> [Instructions for the task] Reproduce the entries in full, with no changes.

> [Available data]
=======

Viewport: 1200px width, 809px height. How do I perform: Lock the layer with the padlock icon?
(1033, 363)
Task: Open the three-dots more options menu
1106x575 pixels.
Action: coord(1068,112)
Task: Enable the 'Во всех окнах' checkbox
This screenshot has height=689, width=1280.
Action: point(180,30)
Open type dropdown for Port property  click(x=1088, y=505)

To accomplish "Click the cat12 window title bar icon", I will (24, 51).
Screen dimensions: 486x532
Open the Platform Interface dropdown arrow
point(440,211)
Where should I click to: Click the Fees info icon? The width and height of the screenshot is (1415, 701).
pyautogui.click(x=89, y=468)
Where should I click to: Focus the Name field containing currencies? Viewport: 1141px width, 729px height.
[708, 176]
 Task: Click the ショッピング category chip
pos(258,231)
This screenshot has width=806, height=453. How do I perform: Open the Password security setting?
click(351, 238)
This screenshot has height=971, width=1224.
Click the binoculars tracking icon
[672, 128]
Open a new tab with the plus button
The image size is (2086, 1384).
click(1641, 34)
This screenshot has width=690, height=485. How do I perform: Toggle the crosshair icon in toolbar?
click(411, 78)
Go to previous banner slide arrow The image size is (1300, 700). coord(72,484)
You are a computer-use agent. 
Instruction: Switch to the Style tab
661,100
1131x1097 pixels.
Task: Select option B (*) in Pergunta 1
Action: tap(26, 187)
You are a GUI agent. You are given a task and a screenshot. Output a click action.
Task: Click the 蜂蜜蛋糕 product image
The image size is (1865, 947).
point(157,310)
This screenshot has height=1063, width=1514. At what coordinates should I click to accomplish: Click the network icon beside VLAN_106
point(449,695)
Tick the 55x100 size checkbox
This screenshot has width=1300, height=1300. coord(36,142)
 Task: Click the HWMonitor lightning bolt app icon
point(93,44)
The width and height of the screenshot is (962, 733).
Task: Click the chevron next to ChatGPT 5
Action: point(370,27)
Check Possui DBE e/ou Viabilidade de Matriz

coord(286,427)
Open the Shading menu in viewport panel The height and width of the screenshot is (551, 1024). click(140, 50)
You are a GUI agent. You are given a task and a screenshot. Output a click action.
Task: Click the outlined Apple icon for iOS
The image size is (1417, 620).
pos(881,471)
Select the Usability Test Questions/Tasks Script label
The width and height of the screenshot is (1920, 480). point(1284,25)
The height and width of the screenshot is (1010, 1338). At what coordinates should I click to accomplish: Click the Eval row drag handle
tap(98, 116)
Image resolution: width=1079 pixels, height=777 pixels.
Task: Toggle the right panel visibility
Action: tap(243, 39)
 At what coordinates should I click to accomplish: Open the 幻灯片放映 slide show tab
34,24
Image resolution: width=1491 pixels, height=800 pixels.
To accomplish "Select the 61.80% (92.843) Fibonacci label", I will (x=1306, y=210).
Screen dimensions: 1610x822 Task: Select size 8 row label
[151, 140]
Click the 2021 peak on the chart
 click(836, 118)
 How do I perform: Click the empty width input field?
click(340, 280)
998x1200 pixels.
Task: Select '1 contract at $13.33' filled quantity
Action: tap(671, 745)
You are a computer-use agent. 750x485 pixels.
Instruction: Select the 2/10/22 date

=======

> [Exercise response]
Viewport: 1200px width, 809px height. How do I perform: Lock the layer with the padlock icon?
(1033, 363)
Task: Open the three-dots more options menu
1106x575 pixels.
Action: coord(1068,112)
Task: Enable the 'Во всех окнах' checkbox
This screenshot has height=689, width=1280.
Action: point(180,30)
Open type dropdown for Port property  click(x=1088, y=505)

To accomplish "Click the cat12 window title bar icon", I will (24, 51).
Screen dimensions: 486x532
Open the Platform Interface dropdown arrow
point(440,211)
Where should I click to: Click the Fees info icon? The width and height of the screenshot is (1415, 701).
pyautogui.click(x=89, y=468)
Where should I click to: Focus the Name field containing currencies? Viewport: 1141px width, 729px height.
[708, 176]
 Task: Click the ショッピング category chip
pos(258,231)
This screenshot has width=806, height=453. How do I perform: Open the Password security setting?
click(351, 238)
This screenshot has height=971, width=1224.
Click the binoculars tracking icon
[672, 128]
Open a new tab with the plus button
The image size is (2086, 1384).
click(1641, 34)
This screenshot has width=690, height=485. How do I perform: Toggle the crosshair icon in toolbar?
click(411, 78)
Go to previous banner slide arrow The image size is (1300, 700). coord(72,484)
You are a computer-use agent. 
Instruction: Switch to the Style tab
661,100
1131x1097 pixels.
Task: Select option B (*) in Pergunta 1
Action: tap(26, 187)
You are a GUI agent. You are given a task and a screenshot. Output a click action.
Task: Click the 蜂蜜蛋糕 product image
The image size is (1865, 947).
point(157,310)
This screenshot has height=1063, width=1514. At what coordinates should I click to accomplish: Click the network icon beside VLAN_106
point(449,695)
Tick the 55x100 size checkbox
This screenshot has width=1300, height=1300. coord(36,142)
 Task: Click the HWMonitor lightning bolt app icon
point(93,44)
The width and height of the screenshot is (962, 733).
Task: Click the chevron next to ChatGPT 5
Action: point(370,27)
Check Possui DBE e/ou Viabilidade de Matriz

coord(286,427)
Open the Shading menu in viewport panel The height and width of the screenshot is (551, 1024). click(140, 50)
You are a GUI agent. You are given a task and a screenshot. Output a click action.
Task: Click the outlined Apple icon for iOS
The image size is (1417, 620).
pos(881,471)
Select the Usability Test Questions/Tasks Script label
The width and height of the screenshot is (1920, 480). point(1284,25)
The height and width of the screenshot is (1010, 1338). At what coordinates should I click to accomplish: Click the Eval row drag handle
tap(98, 116)
Image resolution: width=1079 pixels, height=777 pixels.
Task: Toggle the right panel visibility
Action: tap(243, 39)
 At what coordinates should I click to accomplish: Open the 幻灯片放映 slide show tab
34,24
Image resolution: width=1491 pixels, height=800 pixels.
To accomplish "Select the 61.80% (92.843) Fibonacci label", I will (x=1306, y=210).
Screen dimensions: 1610x822 Task: Select size 8 row label
[151, 140]
Click the 2021 peak on the chart
 click(836, 118)
 How do I perform: Click the empty width input field?
click(340, 280)
998x1200 pixels.
Task: Select '1 contract at $13.33' filled quantity
Action: tap(671, 745)
You are a computer-use agent. 750x485 pixels.
Instruction: Select the 2/10/22 date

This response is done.